Wells Fargo VP of operations fired after urinating on elderly woman

Wells Fargo fires VP of operations in India after he ‘URINATED on 72-year-old woman during business class flight from New York to New Delhi’: Banking exec claims she ‘condoned’ it

  • A Wells Fargo exec was fired after being accused of urinating on an elderly woman
  • The incident occurred in November on board a flight between New York and Mumbai
  • Shankar Mishra alleges through his lawyers that the woman ‘condoned’ the act
  • The former VP said he had the woman’s clothes dry cleaned and compensated her
  • Mishra is accused of being drunk while on board the flight and crying after the incident 

A vice president at banking giant Wells Fargo has been fired after he was accused of urinating on a 72-year-old woman while traveling between New York City and Mumbai.

The incident involving Shankar Mishra occurred on November 26 in the business class cabin of an Air India flight. Mishra’s lawyers claimed the senior citizen ‘condoned’ the act, according to multiple reports in India.

In a statement to DailyMail.com, Wells Fargo said the company ‘holds employees to the highest standards of professional and personal behavior and we find these allegations deeply disturbing.’ 

The press release went on to say that Mishra, 34, a vice president of operations in India, had been ‘terminated.’ 

Multiple reports in India say that Mishra, a resident of Mumbai, was allegedly drunk at the time of the incident. Police in New Delhi have yet to question Mishra about the incident because they have not been able to locate him. 

The incident involving Shankar Mishra, pictured here, occurred on November 26 in the business class cabin of an Air India flight

Through his lawyers, Mishra alleges that the woman ‘condoned’ the action and that he has compensated her as well as paid for her clothes and bags to be cleaned. 

Mishra’s lawyers says that they have What’s App messages between the banking exec and the woman to back up their allegation. However, the lawyers said that the woman has since returned the compensation and made a report to Air India. 

In the woman’s complaint, the 72-year-old said that the incident occurred after the crew had served lunch and dimmed the lights. She accuses Mishra, who formerly worked at Citi Bank, of stumbling from a few seats back towards, unzipping his pants and urinating on her. 

He only stopped when the passenger sitting beside her told him to, the woman wrote. 

She said that she asked the cabin crew to arrange to have Mishra arrested upon landing. Instead, she was forced to sit near him in crew seats for the duration of the flight with the captain forbidding her from sitting in first class, where there were empty seats. 

The crew did give her a set of pajamas and footwear and sprayed disinfectant on her belongings.  

She alleges that Mishra began sobbing and asking her not to file a complaint. 

In a statement to DailyMail.com, Wells Fargo says it ‘holds employees to the highest standards of professional and personal behavior and we find these allegations deeply disturbing’

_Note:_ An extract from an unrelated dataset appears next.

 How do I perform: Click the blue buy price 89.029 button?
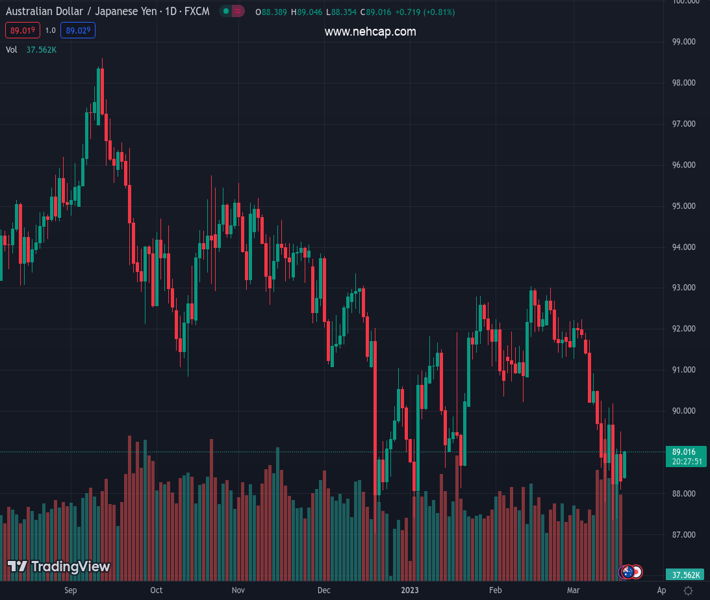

During an interview with India Today TV, Mishra’s father, Shyam Mishra, said that his son had not slept for 72 hours prior to the urination’ (file photo)

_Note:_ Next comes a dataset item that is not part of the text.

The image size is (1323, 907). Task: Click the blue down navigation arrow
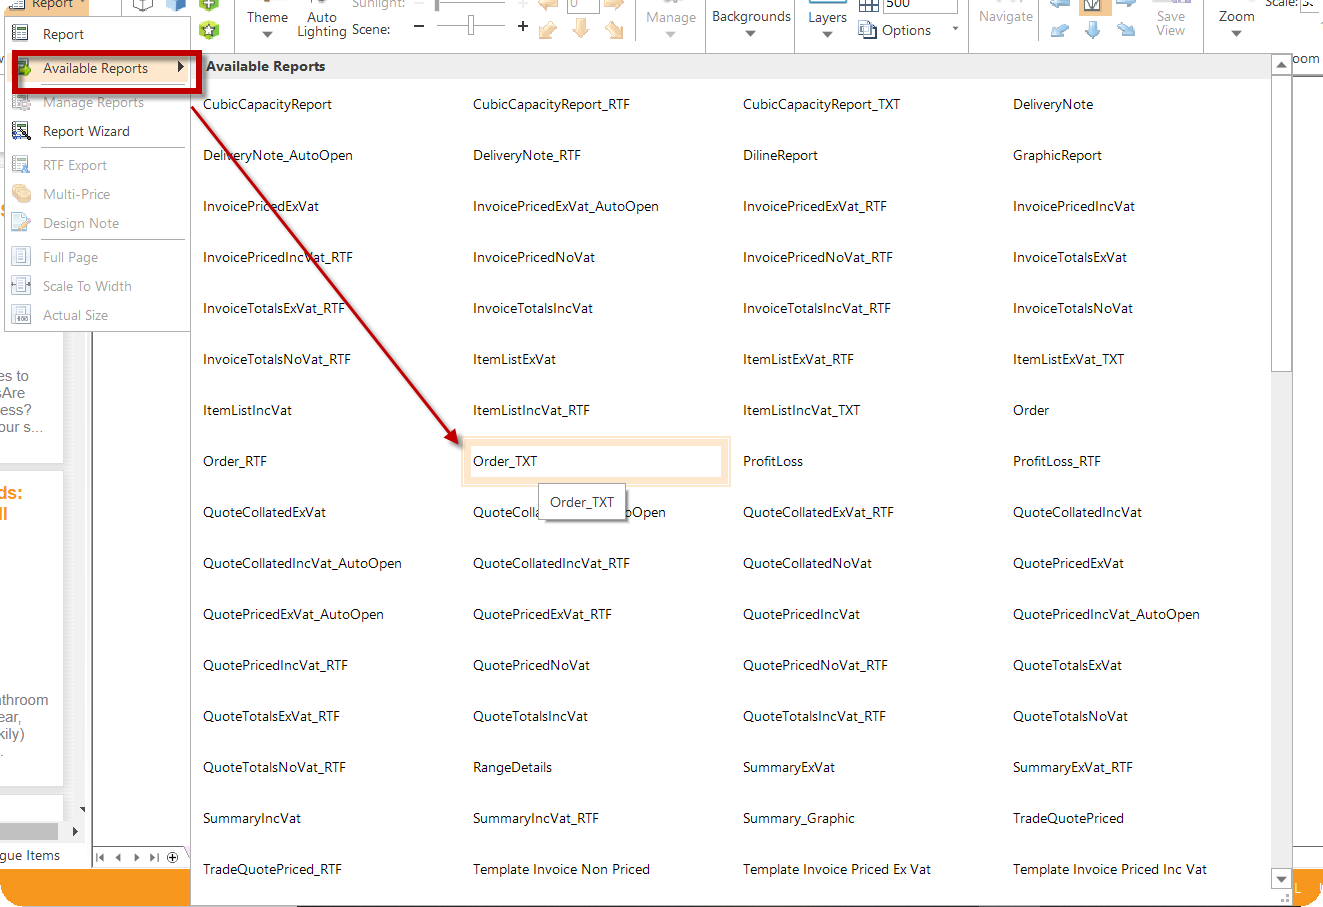pos(1092,30)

During an interview with India Today TV, Mishra’s father, Shyam Mishra, said that his son had not slept for 72 hours prior to the urination. 

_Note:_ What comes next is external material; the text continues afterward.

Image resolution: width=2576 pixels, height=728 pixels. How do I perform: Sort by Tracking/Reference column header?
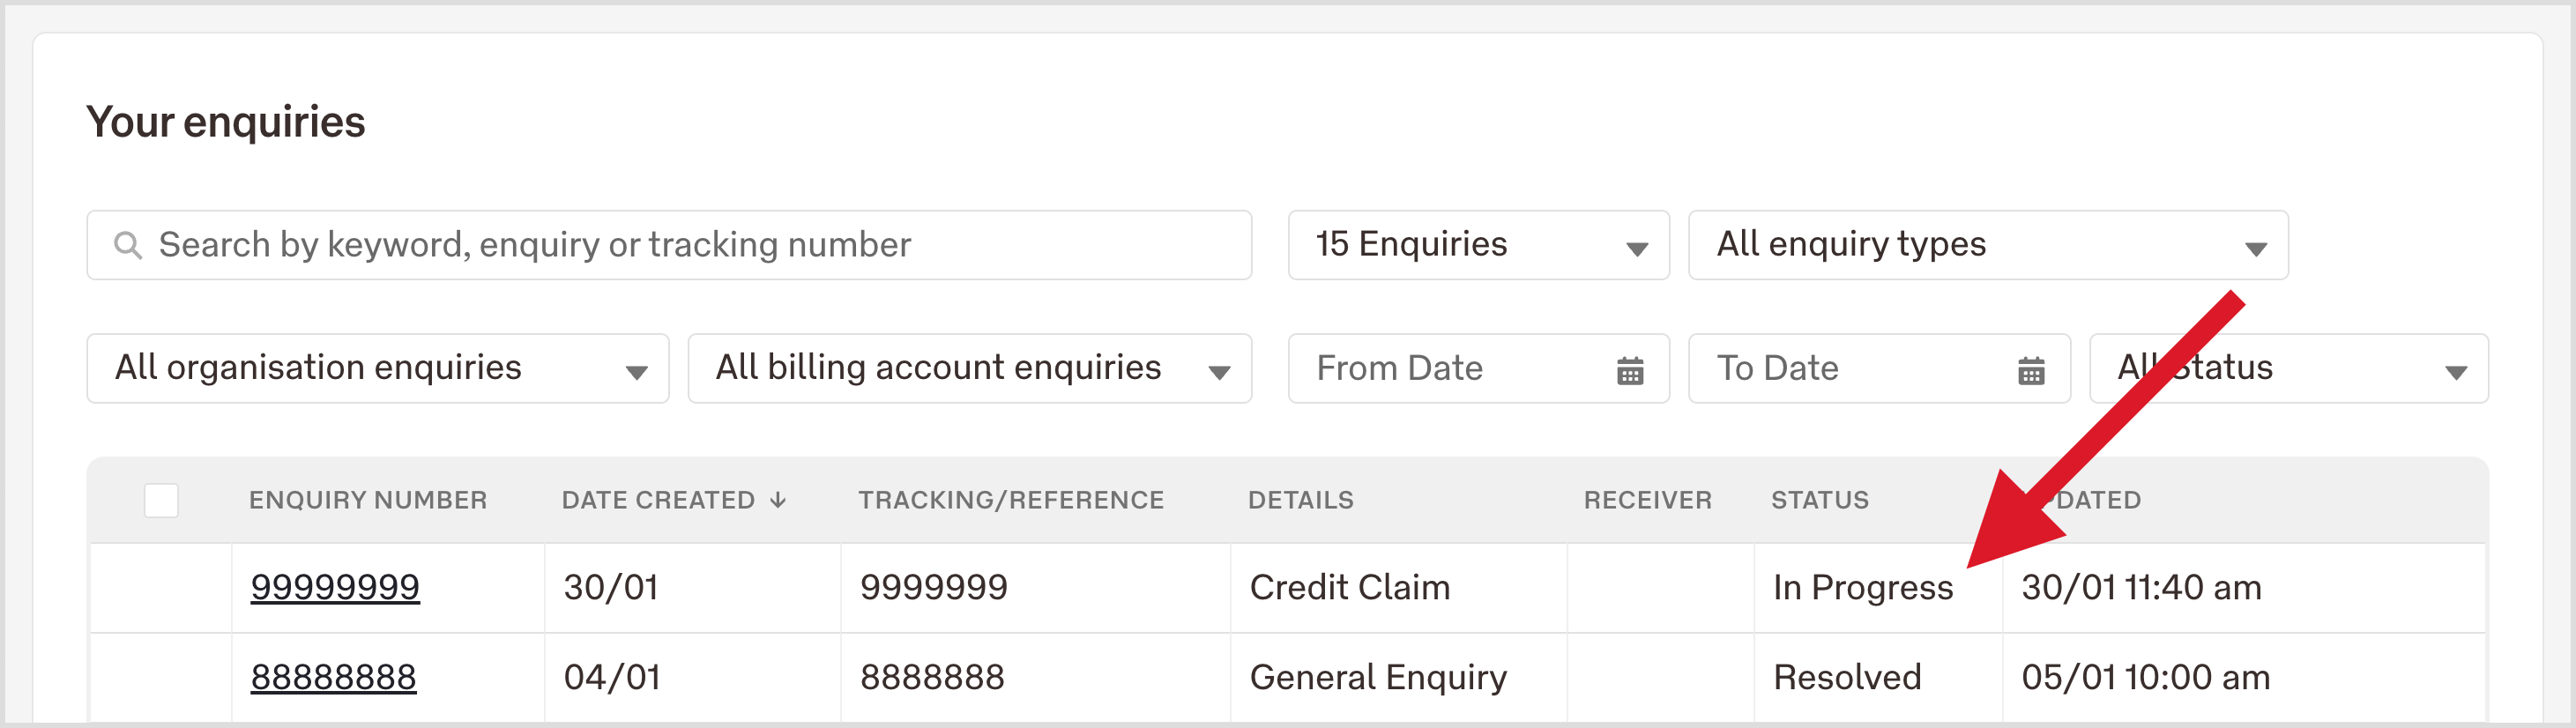(x=1011, y=500)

He said: ‘This is a totally false case. My son was traveling from the US. He had not slept for 72 hours. He might have taken a drink on the flight and slept. What happened after that even he does not know. It’s very difficult to prove.’

The elder Mishra added: ‘I don’t think he would have done this. The woman is 72-years-old, she is like a mother to him.’ He went on to allege that there were no eye-witnesses to the incident. 

He also said that he has been unable to contact his son. 

Mishra is facing charges of committing an obscene act in a public place, assault or criminal force to woman with intent to outrage her modesty,  word, gesture or act intended to insult the modesty of a woman and misconduct in public of a drunken person. 

Police in New Delhi have yet to question Mishra about the incident because they have not been able to locate him

Following the incident, Air India came in for criticism from the Directorate of General Civil Aviation who said in a statement: ‘The conduct of the concerned airline appears to be unprofessional and has led to a systemic failure.’ 

The victim’s statement to Air India read, via NDTV: ‘I was stunned when he started crying and profusely apologizing to me, begging me not to lodge a complaint against him because he is a family man and did not want his wife and child to be affected by this incident.’

She continued: ‘In my already distraught state, I was further disoriented by being made to confront and negotiate with the perpetrator of the horrific incident at close quarters. I told him his actions were inexcusable, but in the face of his pleading and begging in front of me, and my own shock and trauma, I found it difficult to insist on his arrest or to press charges against him.’

Bizarrely, an almost identical incident occurred on an Air India flight between Paris and New Delhi on December 6. A drunk male passenger is accused of urinating on a female passenger. The victim did not press charges after receiving a written apology, according to NDTV.